▶ _What to work on_: Every line below that includes "computer" counts toward the total. Report that total alone.

▶ _Stored records_:
========================================
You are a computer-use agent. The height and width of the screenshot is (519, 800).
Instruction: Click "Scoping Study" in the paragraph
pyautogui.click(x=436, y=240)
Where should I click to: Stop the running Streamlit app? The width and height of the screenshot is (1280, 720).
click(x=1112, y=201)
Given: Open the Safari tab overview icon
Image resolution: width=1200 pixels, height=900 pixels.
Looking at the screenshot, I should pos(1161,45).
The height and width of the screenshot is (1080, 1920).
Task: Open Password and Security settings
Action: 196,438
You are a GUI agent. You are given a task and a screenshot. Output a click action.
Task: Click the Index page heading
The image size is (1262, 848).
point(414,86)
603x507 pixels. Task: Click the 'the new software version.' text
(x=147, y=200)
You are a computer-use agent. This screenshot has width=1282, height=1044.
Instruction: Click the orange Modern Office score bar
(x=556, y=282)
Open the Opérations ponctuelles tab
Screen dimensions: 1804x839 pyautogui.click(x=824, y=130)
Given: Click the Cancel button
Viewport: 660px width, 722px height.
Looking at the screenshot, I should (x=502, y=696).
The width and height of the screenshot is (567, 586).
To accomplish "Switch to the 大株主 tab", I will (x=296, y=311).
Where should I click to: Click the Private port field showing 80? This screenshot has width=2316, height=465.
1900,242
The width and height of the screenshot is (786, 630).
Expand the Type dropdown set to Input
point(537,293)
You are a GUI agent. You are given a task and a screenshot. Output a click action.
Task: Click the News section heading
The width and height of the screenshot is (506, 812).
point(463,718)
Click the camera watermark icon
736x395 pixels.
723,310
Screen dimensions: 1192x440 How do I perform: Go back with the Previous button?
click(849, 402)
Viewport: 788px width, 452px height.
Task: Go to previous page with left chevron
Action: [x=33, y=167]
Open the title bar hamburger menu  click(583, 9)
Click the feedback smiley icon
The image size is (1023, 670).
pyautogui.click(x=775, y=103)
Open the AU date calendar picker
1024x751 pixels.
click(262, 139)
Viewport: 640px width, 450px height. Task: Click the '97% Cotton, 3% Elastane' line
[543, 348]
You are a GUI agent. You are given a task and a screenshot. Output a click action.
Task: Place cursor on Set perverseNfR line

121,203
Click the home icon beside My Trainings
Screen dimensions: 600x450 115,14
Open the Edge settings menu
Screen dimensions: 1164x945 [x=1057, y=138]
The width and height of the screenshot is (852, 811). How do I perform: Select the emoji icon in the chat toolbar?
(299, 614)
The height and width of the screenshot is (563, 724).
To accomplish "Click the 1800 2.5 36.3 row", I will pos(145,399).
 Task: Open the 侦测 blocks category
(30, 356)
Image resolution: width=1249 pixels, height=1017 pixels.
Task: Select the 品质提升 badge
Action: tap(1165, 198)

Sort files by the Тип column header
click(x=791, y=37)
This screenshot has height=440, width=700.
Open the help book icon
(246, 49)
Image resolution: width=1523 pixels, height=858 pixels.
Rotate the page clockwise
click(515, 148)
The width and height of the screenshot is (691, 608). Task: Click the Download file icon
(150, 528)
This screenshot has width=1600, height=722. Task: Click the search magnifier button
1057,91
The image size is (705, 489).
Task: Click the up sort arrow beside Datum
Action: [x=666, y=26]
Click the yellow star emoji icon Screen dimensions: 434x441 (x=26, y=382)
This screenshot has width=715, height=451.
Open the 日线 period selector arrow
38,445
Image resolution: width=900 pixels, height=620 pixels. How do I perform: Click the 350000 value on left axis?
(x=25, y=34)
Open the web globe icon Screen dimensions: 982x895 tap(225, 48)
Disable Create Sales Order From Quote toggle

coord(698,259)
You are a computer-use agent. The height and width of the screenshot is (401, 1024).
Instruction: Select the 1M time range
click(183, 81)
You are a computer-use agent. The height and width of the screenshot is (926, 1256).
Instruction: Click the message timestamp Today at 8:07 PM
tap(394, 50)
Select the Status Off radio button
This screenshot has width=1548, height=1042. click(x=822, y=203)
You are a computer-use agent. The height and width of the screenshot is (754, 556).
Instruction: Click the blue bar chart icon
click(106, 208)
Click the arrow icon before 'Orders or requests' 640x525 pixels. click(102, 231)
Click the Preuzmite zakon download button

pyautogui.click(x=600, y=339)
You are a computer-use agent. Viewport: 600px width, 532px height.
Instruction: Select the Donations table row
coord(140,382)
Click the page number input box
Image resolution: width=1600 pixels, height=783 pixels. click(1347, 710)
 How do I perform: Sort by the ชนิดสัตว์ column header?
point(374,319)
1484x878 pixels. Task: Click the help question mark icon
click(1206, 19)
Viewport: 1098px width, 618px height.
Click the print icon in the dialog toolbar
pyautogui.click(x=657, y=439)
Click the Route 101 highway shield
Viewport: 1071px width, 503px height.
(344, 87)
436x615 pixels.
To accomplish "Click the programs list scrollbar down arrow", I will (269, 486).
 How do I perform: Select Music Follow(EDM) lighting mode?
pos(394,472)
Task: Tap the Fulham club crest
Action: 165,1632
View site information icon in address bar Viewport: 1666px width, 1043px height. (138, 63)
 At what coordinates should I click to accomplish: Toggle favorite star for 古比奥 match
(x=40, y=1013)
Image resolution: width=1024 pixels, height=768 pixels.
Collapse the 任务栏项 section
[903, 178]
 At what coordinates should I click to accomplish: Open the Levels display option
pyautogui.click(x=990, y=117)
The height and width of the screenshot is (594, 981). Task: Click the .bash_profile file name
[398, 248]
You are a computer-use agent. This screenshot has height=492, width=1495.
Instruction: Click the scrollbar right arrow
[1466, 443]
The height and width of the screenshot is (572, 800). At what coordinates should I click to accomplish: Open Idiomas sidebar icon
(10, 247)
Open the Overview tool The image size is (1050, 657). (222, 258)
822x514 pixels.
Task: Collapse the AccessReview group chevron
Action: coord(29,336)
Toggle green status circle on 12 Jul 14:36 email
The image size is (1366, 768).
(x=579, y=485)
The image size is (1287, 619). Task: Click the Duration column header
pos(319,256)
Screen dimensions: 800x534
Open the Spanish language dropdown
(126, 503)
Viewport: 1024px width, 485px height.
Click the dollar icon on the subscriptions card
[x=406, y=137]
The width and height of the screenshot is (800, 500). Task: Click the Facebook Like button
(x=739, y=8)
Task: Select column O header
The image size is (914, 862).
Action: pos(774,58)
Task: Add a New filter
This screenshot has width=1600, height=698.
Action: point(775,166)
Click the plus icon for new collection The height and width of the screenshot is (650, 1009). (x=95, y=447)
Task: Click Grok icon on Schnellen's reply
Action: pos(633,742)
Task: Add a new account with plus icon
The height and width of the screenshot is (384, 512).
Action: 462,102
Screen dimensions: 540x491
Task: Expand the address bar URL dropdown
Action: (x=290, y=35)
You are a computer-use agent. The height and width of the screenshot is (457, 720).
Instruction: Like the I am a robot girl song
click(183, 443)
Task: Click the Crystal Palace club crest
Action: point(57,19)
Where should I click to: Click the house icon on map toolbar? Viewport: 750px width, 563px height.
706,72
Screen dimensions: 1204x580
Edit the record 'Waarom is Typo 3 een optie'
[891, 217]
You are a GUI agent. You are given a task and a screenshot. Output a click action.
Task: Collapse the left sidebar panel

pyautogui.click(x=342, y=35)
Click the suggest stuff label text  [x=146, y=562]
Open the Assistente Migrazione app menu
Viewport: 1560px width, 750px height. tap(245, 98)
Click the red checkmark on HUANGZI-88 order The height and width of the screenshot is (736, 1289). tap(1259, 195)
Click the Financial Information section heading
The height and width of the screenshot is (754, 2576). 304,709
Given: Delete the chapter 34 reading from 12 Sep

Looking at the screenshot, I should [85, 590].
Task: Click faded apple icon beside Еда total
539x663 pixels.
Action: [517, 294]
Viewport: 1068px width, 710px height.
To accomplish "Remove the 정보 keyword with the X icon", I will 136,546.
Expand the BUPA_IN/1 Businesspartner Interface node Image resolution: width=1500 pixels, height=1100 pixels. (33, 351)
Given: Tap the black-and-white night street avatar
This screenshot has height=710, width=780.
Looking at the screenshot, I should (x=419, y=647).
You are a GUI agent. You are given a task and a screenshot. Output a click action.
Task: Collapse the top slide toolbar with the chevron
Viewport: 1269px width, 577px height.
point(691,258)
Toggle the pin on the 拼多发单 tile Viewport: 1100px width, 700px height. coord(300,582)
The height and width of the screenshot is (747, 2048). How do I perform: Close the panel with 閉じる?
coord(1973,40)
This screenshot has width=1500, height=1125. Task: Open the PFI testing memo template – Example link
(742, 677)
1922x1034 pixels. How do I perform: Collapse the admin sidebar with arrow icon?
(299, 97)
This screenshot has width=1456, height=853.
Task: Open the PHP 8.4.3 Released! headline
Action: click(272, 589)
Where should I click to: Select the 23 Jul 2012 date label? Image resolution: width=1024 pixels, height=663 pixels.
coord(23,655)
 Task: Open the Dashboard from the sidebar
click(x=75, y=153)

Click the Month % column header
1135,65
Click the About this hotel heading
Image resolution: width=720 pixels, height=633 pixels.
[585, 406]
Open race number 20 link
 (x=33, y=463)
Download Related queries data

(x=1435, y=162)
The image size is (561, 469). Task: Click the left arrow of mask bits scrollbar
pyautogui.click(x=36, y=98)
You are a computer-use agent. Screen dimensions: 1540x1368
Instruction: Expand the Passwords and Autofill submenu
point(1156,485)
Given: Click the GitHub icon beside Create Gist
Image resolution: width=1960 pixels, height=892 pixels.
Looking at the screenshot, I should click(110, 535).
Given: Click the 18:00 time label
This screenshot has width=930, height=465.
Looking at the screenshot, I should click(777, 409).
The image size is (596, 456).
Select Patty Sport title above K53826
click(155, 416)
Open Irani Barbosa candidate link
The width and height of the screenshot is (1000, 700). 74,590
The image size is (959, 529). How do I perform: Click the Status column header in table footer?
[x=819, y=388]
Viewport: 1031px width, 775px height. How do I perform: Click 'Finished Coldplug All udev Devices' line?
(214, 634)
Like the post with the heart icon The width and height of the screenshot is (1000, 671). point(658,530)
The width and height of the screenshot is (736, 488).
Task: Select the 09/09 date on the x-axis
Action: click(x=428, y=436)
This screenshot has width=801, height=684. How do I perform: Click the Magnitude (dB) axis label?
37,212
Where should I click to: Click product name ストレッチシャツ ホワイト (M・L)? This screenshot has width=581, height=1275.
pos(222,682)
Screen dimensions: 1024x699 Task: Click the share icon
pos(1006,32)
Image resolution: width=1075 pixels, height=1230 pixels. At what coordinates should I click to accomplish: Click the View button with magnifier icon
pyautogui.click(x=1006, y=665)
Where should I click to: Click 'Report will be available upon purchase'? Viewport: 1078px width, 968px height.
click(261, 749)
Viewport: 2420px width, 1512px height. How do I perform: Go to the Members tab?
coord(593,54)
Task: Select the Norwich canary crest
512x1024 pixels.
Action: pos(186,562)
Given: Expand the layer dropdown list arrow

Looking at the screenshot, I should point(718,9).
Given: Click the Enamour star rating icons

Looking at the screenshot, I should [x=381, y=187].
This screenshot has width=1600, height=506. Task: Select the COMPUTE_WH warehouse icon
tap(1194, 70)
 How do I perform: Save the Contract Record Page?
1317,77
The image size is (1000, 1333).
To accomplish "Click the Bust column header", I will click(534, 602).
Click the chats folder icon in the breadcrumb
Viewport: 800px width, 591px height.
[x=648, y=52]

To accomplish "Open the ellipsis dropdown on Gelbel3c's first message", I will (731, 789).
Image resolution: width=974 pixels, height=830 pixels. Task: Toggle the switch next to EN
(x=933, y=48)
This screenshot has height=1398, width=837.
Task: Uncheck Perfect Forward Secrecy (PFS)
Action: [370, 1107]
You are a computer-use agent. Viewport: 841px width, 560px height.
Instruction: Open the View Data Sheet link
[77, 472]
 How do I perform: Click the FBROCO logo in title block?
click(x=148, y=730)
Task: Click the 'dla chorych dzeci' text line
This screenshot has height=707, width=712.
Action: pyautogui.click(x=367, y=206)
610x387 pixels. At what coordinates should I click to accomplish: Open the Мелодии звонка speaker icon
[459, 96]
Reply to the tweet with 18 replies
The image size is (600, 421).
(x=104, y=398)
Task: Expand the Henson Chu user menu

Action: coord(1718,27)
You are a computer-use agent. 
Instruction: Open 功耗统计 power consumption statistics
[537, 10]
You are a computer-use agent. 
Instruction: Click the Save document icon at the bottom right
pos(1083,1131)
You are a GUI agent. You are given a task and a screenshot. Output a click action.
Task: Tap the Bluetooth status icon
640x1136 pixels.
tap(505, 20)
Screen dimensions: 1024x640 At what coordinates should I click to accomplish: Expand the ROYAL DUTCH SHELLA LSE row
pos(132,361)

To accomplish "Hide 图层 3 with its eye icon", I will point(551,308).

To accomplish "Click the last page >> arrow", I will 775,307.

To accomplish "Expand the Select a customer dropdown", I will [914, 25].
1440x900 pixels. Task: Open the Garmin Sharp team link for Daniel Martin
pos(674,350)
========================================
▶ _Exercise output_: 12